3. Devleti, ülkeye vatandaşlık bağıyla bağlı olan herkesin ‘mülkü’ kılmak. Öyle bir yönetim perspektifi geliştirilmeli ve uygulanmalı ki, hiç kimse keyfi olarak veya güce dayanarak hiç kimseyi ötekileştiremesin ve vatandaş da kendini öteki hissetmesin. Çünkü kanunların herkes için eşit olarak uygulamak ve gücün keyfi uygulanmasının önüne geçmek, devletin temel sorumluluğudur. Bu yapılmadığı zaman, devlet eliyle devletin ana karakterinde aşınmaya izin verilir, göz yumulur.
4. Devletin işlemlerinin şeffaf olması, denetim mekanizmalarının işlemesi ve hesap verebilirliğin tüm faaliyetlere yansıtılması. Bizim kuşak, 70’li yılların sonunda yükselen terör olayları ve 90’lı yıllarda güvenlik kaygısı üzerinden yapılanların ülkeyi nereye savurduğunu çok iyi biliyor. Bu iki dönemin temel özelliği de şeffaflığın ve hesap verebilirliğin yok sayılmasıydı. Benzer yanlışlara düşmemek için şeffaflık, denetim ve hesap verebilirlik önemlidir. Ayrıca şeffaflık, denetim, hesap verebilir olmak hem vatandaşın haklarını korumak hem devletin itibarını pekiştirmek hem de devlete olan güveni tahkim etmek için önemlidir.
5. Tüm sorunların çözümü için müzakere ve istişare yaklaşımını egemen kılmak. En genel tanımıyla sol veya sağ olarak tanımlanabilecek siyasal mecraların hepsinde, iktidar süreçlerinde ortaya çıkan ötekileştirici tutumları/yönetim yaklaşımlarını ortadan kaldırmak, istişareye, danışmaya, konuşmaya dayalı yönetim anlayışını hayata geçirmektir. Bu konuda tekrarlanan yanlışlardan birisi de danışmanın, tartışmanın liderliğin görüşünü teyit etmek olarak kabul edilmesidir. Bu ise tüm ideolojilerin ve inançların kabul etmediği bir yaklaşımdır.

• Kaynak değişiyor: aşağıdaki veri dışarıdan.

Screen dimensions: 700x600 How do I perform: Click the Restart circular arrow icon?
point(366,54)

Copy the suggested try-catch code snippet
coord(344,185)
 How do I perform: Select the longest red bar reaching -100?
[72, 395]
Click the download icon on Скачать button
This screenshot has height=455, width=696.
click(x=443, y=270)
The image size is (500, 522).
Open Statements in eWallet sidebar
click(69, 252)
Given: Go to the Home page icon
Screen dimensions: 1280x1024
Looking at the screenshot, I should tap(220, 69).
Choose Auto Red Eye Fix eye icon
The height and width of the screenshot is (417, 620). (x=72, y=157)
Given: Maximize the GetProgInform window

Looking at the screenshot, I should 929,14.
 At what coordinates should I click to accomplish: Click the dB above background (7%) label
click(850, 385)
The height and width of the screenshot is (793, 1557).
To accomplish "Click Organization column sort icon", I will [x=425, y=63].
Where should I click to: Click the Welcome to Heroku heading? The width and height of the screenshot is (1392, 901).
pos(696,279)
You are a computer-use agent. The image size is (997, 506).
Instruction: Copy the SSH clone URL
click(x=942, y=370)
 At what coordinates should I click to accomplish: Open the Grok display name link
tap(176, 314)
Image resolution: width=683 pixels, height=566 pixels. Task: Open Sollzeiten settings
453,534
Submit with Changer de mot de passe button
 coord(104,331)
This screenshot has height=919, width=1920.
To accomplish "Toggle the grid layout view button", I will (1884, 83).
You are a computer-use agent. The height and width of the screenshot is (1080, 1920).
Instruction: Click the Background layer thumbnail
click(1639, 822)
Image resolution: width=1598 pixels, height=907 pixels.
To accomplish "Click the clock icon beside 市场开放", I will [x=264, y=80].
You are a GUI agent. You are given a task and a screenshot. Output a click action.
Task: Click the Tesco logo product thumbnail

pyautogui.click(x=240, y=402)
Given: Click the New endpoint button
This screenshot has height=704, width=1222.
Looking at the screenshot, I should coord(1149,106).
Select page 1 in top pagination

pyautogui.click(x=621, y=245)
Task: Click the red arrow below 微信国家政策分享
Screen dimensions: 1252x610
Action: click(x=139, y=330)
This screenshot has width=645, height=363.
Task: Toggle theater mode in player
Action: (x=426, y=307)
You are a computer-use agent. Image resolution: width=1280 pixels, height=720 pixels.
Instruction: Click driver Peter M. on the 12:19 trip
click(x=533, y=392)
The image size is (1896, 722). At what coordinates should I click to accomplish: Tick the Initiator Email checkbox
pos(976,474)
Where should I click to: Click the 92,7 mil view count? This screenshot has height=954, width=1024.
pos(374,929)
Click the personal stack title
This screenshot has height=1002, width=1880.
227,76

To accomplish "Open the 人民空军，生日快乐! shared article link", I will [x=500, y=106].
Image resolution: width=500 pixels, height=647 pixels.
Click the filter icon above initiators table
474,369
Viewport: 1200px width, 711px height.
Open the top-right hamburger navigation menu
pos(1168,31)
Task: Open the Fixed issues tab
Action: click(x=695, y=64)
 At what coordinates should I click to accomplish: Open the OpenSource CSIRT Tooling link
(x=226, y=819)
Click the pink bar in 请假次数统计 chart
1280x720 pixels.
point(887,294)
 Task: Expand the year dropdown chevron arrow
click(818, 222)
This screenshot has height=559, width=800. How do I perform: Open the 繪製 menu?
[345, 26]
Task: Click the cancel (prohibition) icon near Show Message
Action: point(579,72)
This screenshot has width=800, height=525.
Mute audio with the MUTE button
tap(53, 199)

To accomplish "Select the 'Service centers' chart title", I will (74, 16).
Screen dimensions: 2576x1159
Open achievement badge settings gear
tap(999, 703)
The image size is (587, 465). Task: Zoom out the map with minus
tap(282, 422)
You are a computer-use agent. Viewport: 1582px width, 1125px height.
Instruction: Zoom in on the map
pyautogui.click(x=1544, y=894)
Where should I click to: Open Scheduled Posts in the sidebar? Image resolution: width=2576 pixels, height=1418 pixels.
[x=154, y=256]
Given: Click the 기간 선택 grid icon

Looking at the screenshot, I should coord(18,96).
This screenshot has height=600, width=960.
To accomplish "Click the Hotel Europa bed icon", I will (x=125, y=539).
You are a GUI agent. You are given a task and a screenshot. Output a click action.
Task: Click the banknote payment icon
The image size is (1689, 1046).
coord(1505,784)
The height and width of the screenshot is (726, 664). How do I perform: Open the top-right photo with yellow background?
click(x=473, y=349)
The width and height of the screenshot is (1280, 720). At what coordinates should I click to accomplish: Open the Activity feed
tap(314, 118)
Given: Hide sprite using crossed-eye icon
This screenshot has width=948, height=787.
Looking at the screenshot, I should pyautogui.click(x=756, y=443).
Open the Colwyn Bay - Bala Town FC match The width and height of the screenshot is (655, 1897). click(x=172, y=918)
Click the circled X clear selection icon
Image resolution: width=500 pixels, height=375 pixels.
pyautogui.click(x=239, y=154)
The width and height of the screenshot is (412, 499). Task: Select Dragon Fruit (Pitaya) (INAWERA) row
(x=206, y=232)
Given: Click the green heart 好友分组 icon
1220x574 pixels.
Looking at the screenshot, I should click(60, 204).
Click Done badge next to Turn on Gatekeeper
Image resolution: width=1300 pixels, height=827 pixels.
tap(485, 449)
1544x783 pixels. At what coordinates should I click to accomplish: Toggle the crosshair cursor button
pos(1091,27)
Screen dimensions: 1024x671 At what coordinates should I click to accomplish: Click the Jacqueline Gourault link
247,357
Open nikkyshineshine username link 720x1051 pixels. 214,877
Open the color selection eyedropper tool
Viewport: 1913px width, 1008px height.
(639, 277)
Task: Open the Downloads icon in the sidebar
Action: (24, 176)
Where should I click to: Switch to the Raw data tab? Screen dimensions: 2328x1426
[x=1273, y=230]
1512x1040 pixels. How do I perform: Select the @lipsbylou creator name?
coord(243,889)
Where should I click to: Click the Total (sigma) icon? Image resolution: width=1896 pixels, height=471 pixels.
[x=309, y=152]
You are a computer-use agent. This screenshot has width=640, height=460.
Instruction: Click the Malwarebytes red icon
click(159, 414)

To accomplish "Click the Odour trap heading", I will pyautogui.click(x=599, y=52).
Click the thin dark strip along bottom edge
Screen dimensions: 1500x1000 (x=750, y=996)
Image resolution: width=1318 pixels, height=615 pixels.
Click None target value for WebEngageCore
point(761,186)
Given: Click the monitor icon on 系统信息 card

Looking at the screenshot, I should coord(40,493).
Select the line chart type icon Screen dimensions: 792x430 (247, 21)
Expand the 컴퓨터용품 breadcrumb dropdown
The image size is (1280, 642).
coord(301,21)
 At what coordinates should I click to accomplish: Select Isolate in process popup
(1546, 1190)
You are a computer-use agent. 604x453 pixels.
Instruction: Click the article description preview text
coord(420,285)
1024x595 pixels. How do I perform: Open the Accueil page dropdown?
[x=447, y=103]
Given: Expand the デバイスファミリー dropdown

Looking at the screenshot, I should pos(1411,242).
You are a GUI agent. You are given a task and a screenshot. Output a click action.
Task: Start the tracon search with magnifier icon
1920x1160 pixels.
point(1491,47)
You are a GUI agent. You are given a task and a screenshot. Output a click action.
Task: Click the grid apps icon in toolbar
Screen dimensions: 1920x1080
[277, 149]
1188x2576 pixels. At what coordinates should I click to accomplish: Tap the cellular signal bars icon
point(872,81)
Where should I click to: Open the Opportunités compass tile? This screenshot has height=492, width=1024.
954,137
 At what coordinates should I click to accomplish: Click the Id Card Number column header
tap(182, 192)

6. Hamasete ve ırka dayalı negatif milliyetçilik kavramı yerine vatanseverlik kavramını ön plana çıkarmak. Çünkü farklı etnisiteler üzerinden üretilen negatif milliyetçiliğin bizleri ne hale getirdiğini, farklı dönemlerde yaşayarak görmüş bir coğrafyanın çocuklarıyız. Bunun yerine ortak bir gelecek tahayyülü, ülküsü oluşturmak ve vatanseverliği ön plana çıkarmak daha doğru bir yaklaşım olacaktır.
7. Devlet mekanizmasında ‘aşınmaya’ neden olan sivil/askeri müdahalelere, devlet hiyerarşisi dışında ortaya çıkan örgütlenmelere izin verilmemesi. Bu konuda; devlet var olan kanunları uygulayarak bunlara izin vermemeli, toplum ise bunları mahşeri vicdanında mahkûm ederek yaşam alanı tanımamalıdır. Devlete egemen olan kesimler darbelerin oluşması için zemin oluşturdu, iktidarlar (zamanında) darbecileri yargılamaktan çekindi ve toplum da oluşan atmosferin sonucu olarak bu süreçlerin tarafı yapıldı. Özellikle; 27 Mayıs, 12 Eylül ve 28 Şubat darbelerinde sergilenen tutumları hatırlamak, konuyu netleştirmek için yeterli olacaktır.
Kısacası zaman; 100’üncü yılını kutlamaya hazırlandığımız cumhuriyet için ülkeye vatandaşlık bağıyla bağlı olan herkesin birlikte düşünme zamanıdır.